Overblog
Editer l'article Suivre ce blog Administration + Créer mon blog

Texte libre

On a une adresse mail commune  christelleetmarie@yahoo.fr de quoi nous envoyer des nouvelles et nous d'en faire autant!

nouveau numéro du Mali auquel vous pouvez nous joindre: 00 223 692 98 11

 

Archives

6 février 2006 1 06 /02 /février /2006 14:22

Salut à tous !

On espère que le week-end s’est bien passé ; ici on commence à crouler sous la chaleur (Christelle y compris).

Merci pour tous vos petits commentaires et pour nous donner des nouvelles (fraîches ^^) cela nous fait toujours autant plaisir!

Mais revenons là où nous nous étions laissés.

 

jeudi 19 janvier, midi, Nouakchott

Petite description de la ville : elle s’allonge sur plusieurs kms et se situe à la fois au bord de l’océan atlantique et au pied du désert. Elle comporte un peu moins d’un million d’habitants, soit un tiers de la population de la Mauritanie. Sa démographie croissante est due aux grandes sécheresses des 20 dernières années et encore aujourd’hui des quartiers entiers se construisent. Nos premières impressions furent marquées par l’effervescence automobile, à se demander quel code de la route -- et si même code il y a – ils utilisent ! Les principaux axes sont larges et bitumés, mais sans trottoirs, ce qui incite les chauffeurs à moduler la route en 2 – 4 ou même 6 voies selon le besoin. Les routes périphériques et les ruelles sont en sable.

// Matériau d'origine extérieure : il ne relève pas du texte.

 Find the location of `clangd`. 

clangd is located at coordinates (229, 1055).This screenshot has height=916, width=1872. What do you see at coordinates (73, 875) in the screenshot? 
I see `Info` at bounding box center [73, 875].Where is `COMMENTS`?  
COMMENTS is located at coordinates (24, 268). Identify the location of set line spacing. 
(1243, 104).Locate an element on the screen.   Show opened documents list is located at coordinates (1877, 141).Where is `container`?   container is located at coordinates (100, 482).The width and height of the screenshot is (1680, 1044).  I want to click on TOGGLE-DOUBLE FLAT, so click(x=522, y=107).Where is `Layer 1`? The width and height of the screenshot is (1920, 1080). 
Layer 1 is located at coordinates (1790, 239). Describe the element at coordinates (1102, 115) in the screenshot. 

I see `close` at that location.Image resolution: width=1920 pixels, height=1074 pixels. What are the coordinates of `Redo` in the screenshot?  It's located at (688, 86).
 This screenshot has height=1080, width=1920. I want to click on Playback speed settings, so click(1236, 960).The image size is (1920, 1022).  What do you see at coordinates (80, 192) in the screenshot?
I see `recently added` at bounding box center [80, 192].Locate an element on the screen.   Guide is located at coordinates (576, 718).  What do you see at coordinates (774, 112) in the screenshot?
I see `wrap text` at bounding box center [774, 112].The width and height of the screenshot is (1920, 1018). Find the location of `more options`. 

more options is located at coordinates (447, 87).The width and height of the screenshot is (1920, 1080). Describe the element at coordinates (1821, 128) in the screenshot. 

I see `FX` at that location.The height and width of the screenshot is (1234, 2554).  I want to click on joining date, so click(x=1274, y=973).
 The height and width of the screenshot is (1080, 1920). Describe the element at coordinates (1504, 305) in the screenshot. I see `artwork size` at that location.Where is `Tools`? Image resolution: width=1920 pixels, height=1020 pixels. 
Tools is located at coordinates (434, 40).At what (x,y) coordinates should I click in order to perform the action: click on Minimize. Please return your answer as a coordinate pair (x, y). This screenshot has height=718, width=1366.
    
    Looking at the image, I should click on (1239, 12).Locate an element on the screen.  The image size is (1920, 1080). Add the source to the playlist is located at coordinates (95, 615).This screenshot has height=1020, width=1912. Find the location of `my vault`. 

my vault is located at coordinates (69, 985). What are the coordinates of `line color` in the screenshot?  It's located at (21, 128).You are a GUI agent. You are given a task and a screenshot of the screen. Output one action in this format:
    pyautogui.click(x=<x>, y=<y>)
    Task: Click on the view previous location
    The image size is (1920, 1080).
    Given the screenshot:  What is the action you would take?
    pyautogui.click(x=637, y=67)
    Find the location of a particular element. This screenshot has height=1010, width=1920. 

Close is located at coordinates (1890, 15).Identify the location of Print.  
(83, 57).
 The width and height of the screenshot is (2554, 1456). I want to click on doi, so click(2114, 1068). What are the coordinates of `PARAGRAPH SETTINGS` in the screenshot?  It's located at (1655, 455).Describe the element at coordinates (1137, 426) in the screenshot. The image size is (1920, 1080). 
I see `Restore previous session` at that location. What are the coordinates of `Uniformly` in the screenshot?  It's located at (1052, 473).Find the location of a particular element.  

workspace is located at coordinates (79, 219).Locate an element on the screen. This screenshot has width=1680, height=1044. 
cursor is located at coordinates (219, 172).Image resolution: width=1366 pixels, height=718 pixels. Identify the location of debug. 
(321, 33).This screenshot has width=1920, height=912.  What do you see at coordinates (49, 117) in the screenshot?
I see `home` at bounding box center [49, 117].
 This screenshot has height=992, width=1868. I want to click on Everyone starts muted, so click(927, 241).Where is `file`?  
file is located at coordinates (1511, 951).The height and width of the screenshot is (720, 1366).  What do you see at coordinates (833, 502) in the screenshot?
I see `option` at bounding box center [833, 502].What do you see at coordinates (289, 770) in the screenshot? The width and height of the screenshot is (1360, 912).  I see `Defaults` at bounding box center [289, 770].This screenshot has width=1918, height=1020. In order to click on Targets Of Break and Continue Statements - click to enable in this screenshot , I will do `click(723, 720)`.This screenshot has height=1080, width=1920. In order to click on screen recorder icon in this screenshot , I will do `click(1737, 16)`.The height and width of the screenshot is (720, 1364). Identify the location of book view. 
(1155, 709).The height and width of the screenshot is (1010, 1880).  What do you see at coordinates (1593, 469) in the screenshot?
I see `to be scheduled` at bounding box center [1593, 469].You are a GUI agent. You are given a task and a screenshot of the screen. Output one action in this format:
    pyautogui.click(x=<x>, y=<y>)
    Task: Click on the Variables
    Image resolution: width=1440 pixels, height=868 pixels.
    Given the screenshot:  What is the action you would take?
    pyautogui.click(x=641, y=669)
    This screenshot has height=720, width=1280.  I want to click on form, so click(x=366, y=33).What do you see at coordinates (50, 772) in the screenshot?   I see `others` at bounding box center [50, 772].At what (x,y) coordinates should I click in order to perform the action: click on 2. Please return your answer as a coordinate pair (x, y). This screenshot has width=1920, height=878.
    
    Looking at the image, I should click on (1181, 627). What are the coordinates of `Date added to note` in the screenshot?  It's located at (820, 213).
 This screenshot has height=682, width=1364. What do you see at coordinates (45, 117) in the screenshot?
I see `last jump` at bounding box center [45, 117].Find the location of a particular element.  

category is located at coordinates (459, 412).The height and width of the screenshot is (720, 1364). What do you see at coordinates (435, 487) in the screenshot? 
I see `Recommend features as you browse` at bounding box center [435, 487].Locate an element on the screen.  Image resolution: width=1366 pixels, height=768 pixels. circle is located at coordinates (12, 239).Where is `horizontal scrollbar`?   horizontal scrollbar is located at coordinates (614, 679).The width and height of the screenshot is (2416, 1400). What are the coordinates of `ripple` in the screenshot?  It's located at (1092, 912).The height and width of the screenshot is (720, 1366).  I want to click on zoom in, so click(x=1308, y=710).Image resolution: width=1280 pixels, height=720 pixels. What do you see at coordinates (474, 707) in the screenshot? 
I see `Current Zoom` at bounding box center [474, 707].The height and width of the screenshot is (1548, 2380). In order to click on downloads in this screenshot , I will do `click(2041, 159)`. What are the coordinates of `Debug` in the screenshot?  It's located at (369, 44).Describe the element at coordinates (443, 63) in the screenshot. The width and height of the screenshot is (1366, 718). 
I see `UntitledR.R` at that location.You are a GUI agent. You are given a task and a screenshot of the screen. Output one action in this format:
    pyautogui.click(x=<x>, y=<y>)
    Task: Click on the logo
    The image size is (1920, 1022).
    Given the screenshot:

Dans l’après midi nous tâchons de s’organiser une virée dans le Parc National du Banc d’Arguin, RDV au poste du PNBA pour connaître les horaires des marées basses pour, si possible, emprunter la plage plutôt que le goudron.

C’est une réserve nationale depuis 1976, classée au patrimoine mondial de l’UNESCO en 1989. Un courant spécifique nommé upwelling parcoure les eaux, créant ainsi les conditions idéales pour qu’apparaisse et perdure une richesse halieutique exceptionnelle (pour les ignorants, comme Marie, cela veut dire « riche en poisson », voilà). Les trois principaux axes de travail du parc sont : la protection des espèces et de leur milieu, l’étude et la recherche scientifique s’y rapportant et enfin une information pédagogique aux visiteurs de plus en plus nombreux.

Vendredi 20 janvier

Départ vers 8h (pti dej aux croissants, NDLR) avec notre chauffeur Marof. La marée basse étant très (trop) tôt, nous sommes obligés d’utiliser la route à notre grand regret. Première escale après 4h de route au Cap Tafarit, situé près du village d’Arkeiss (ça fait un peu WoW, non ?) pour un pique nique et une sieste pour certains. Retrouver l’océan était bien agréable, après l’immensité du Sahara nous voici face à l’immensité océanique.

La baie du Cap est cernée de falaises de grès blanc sur lesquelles nous avons grimpé sans trop s’approcher du bord très friable. Au passage, petite précision ou plutôt impression de certains, car à la mention de parc national on s’attendrait à trouver de la végétation, qu’il y a peu pourtant…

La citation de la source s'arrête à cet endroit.